This is what Sen. Jon Erpenbach posted on Facebook last night, before the details of Walker's budget repair bill emerged:
The Governor's job is to bring us together not divide us. Here in Wisconsin we sit down together to solve our problems. I urge the Governor to stop bullying and to sit down to talk with the people that provide vital services in our state. In the meantime I hope that all local and state employees continue to go to work and do the best they can do.
Kelda Helen Roys on Facebook today:
Wisconsin: open for big business, but closed for workers. I guess Walker thinks working people aren't real parts of the economy. Do we really want a society of low-wage workers with no benefits? Investing in labor is a key to economic growth: they teach that in basic economics.
Brett Hulsey, in a press release:
"It's upsetting but not surprising that Governor Walker has chosen to continue his battle against Wisconsin working families by introducing legislation that would end the state's long support for the right of workers to collectively bargain for benefits and work conditions.
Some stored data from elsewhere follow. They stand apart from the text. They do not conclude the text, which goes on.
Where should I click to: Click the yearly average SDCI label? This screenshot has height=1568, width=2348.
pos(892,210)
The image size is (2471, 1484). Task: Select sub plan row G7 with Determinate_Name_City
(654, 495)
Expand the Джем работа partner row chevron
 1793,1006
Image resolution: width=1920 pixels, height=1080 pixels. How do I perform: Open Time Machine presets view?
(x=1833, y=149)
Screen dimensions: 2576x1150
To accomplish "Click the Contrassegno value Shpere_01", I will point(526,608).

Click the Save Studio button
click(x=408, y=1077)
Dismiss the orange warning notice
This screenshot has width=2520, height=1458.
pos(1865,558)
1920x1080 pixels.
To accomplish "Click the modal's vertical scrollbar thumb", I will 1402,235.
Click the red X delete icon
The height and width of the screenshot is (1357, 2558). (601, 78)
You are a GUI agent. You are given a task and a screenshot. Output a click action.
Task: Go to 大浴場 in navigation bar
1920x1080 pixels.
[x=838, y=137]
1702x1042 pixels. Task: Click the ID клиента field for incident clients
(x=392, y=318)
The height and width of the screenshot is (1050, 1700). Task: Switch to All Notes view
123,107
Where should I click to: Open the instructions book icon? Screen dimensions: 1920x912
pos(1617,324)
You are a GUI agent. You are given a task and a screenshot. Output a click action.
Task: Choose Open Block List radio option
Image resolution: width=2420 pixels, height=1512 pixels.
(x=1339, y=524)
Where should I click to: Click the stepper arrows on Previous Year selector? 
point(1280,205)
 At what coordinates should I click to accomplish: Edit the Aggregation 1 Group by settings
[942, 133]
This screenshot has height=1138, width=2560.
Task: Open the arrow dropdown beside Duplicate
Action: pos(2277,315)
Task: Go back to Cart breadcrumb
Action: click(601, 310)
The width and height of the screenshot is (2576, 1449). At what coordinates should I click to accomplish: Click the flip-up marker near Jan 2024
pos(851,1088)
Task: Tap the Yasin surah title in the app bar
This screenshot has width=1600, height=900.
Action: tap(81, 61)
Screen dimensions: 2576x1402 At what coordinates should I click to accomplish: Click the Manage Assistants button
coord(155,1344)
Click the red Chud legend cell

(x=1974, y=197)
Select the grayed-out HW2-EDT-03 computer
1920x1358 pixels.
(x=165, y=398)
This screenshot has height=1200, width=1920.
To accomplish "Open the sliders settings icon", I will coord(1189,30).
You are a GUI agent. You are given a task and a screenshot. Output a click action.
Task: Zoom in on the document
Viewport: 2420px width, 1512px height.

The Governor calls himself CEO of the State of Wisconsin, but this bill is an attack on his own employees, who he sees as his enemy. With public servants already making almost 5% less than those in the private sector, he's too afraid to ask corporations, his special interest backers, and the wealthy to pay their fair share."
Sen. Mark Miller, in a press release today:
This is the Republicans picking big corporations and special interests over workers and their families by literally eliminating the collective bargaining rights of tens of thousands of workers.
Wisconsin workers have shown they're willing to make concessions to help balance the budget. They've stepped up at the state and local level going without raises and taking pay cuts, more than 3% at the state level.
Republicans leaked details of Governor Scott Walker's policy-filled "budget adjustment bill" almost two weeks after the non-partisan Legislative Fiscal Bureau released a memo showing the state would end the biennium with a surplus.
This historic bill is expected to end public employee unions as we know them.
"The right for public servants to organize in an effort to protect themselves and their families has been on the books for over half of a century," said Pocan. "In one fell swoop, Governor Walker is trying to institute a sweeping radical and dangerous notion that will return Wisconsin to the days when land barons and railroad tycoons controlled the political elites in Madison."